__Task goal__
Filter the records below, keeping only lines with the string "value".

[Records provided Boundary: Start]

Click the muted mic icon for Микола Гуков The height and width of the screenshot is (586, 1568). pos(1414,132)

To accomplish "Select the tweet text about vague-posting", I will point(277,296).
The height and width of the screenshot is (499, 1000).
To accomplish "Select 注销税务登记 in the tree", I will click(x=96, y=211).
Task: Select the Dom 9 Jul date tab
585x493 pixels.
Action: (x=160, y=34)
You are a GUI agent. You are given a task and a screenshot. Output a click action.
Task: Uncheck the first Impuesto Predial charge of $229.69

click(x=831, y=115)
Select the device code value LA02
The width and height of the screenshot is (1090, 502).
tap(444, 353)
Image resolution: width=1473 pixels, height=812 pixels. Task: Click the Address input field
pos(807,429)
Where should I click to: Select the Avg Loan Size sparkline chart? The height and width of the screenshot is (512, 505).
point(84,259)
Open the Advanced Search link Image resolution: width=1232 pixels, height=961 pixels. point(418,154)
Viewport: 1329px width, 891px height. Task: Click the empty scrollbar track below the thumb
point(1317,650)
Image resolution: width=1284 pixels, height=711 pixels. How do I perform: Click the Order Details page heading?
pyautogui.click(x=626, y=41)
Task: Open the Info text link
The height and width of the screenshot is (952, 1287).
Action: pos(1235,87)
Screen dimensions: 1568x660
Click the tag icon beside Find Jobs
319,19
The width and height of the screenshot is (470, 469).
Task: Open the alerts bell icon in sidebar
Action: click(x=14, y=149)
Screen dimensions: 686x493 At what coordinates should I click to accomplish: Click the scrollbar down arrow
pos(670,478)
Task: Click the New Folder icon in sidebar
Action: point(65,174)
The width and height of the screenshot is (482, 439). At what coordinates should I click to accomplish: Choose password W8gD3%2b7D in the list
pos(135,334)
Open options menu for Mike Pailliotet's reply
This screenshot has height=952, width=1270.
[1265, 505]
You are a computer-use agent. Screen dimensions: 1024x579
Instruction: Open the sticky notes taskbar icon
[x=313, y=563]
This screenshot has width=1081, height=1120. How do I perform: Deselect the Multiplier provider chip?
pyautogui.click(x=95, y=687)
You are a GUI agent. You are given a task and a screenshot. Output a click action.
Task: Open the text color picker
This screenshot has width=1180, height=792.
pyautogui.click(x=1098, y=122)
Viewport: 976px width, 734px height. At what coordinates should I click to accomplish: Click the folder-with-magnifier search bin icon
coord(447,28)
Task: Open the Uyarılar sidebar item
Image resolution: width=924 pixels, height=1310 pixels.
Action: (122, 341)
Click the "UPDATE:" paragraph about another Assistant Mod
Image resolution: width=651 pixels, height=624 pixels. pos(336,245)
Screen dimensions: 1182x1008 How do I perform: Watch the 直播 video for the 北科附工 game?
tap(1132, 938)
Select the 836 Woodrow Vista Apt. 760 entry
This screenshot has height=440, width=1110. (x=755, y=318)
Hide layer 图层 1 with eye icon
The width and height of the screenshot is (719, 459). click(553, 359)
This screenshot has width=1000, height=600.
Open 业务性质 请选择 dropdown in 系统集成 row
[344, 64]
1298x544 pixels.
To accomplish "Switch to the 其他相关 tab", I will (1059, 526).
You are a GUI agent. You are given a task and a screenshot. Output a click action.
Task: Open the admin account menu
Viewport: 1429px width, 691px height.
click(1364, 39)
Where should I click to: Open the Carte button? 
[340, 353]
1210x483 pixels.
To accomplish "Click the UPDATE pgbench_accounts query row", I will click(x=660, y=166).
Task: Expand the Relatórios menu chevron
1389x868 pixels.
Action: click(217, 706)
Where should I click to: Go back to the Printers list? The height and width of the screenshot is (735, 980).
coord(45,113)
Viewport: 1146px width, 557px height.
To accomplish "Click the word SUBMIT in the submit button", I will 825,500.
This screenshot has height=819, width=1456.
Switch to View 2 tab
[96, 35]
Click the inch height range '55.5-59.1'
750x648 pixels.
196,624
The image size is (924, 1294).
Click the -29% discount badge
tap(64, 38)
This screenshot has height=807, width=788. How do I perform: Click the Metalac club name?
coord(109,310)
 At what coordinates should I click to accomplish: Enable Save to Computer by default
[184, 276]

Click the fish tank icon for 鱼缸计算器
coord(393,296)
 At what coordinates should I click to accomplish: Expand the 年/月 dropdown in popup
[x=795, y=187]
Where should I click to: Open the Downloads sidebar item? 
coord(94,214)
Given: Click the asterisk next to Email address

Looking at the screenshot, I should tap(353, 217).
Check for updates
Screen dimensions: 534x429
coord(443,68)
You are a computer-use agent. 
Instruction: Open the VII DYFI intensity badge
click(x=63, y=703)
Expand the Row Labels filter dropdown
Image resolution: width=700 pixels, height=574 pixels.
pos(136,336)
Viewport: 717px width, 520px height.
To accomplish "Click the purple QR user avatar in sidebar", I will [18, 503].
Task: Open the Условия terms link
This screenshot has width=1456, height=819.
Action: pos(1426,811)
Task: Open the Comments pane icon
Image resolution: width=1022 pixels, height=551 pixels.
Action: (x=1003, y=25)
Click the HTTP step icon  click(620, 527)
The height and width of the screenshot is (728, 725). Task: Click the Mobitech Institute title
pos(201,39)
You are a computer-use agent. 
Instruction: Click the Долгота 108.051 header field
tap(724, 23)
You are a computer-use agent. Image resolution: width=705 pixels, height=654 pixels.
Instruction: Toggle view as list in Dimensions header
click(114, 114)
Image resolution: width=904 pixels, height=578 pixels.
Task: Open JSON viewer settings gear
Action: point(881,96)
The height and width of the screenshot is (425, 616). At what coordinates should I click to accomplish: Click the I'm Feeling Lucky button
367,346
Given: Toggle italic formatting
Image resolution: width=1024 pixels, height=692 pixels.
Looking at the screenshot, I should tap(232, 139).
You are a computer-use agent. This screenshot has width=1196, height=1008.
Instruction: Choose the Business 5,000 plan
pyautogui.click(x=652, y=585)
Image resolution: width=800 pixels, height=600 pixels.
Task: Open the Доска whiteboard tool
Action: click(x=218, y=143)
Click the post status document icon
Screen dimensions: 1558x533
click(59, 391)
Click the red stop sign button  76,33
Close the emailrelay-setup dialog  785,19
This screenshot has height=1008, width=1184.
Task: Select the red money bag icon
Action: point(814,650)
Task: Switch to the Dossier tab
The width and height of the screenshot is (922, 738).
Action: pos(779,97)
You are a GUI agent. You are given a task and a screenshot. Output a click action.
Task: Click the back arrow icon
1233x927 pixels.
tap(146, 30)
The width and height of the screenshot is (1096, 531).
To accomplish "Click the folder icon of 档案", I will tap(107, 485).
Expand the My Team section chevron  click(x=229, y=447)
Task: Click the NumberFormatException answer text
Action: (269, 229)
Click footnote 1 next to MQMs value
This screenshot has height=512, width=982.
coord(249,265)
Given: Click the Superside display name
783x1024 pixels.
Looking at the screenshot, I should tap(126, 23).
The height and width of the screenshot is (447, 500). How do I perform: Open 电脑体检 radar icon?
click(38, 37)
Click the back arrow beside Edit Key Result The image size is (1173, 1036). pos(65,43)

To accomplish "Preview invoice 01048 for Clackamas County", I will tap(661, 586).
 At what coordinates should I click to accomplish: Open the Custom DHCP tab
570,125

[Records provided Boundary: End]

__Reply__
Select the device code value LA02
Click footnote 1 next to MQMs value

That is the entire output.